**課題**
「This screenshot has width=800, height=600.」を含む行から「center [586, 555].」を含む行までを、両端の行も含めてそのまま書き写してください。画像は出力に含めないでください。

**データ部分**
━━━━━━━━━━━━━━━━

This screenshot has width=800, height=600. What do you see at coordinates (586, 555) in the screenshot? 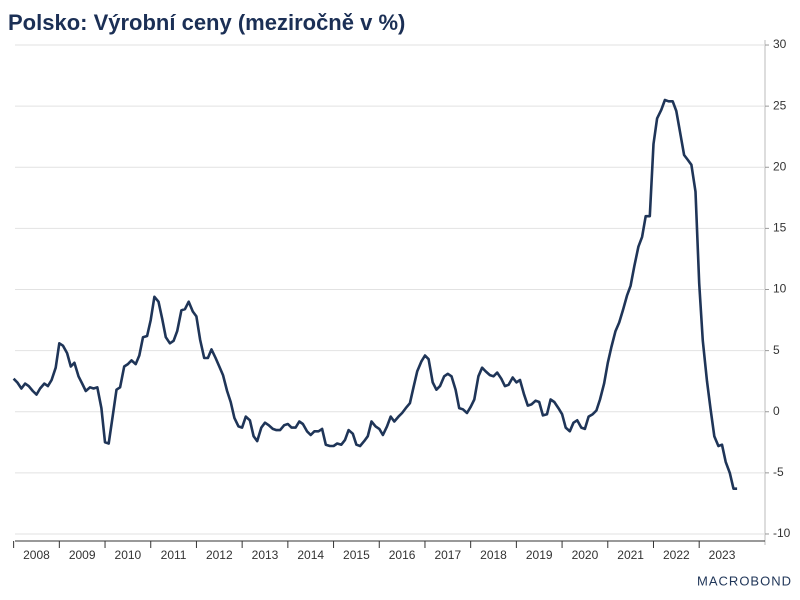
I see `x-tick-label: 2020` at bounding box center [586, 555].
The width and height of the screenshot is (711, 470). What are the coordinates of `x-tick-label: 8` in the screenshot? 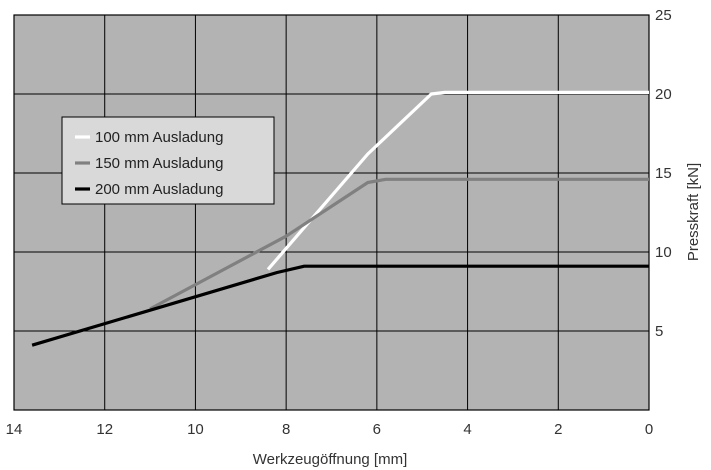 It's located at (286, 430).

━━━━━━━━━━━━━━━━

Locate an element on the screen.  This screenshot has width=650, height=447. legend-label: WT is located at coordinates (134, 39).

━━━━━━━━━━━━━━━━

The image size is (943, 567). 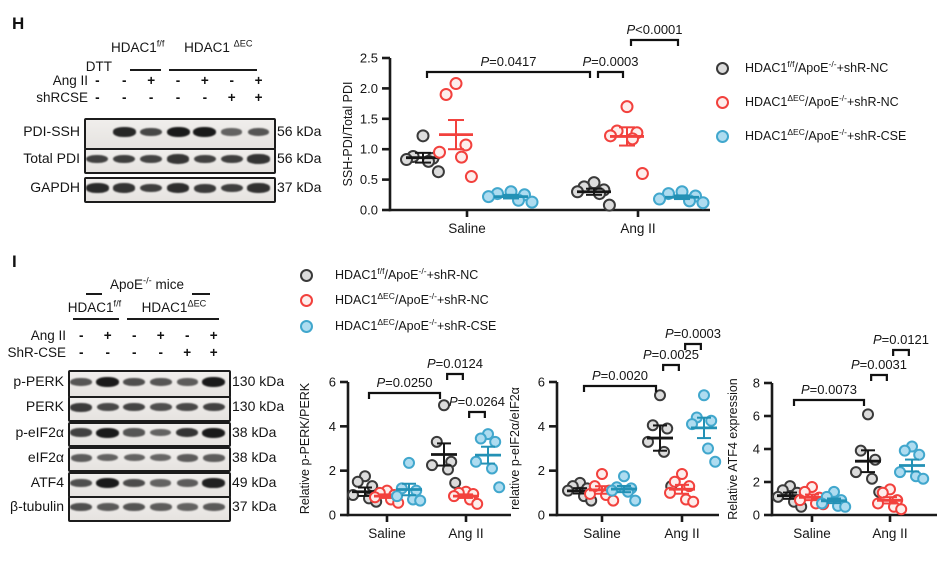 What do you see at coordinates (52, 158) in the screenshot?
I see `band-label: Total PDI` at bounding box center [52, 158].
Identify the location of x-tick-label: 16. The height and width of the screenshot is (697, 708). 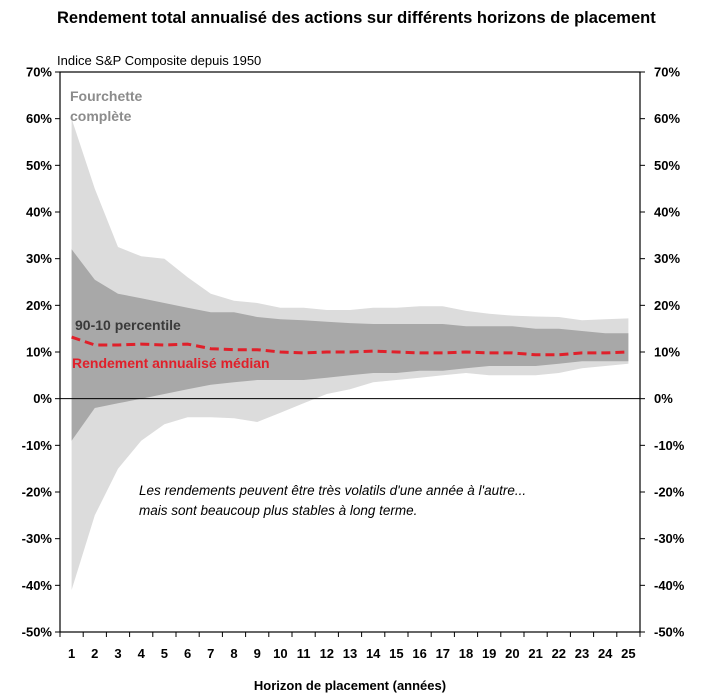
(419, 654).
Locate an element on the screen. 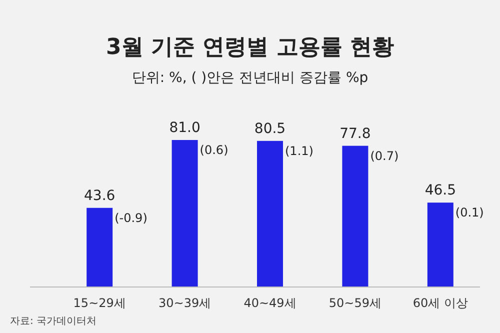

━━━━━━━━━━━━━━━━

**課題の出力**
This screenshot has width=800, height=600. What do you see at coordinates (586, 555) in the screenshot? 
I see `x-tick-label: 2020` at bounding box center [586, 555].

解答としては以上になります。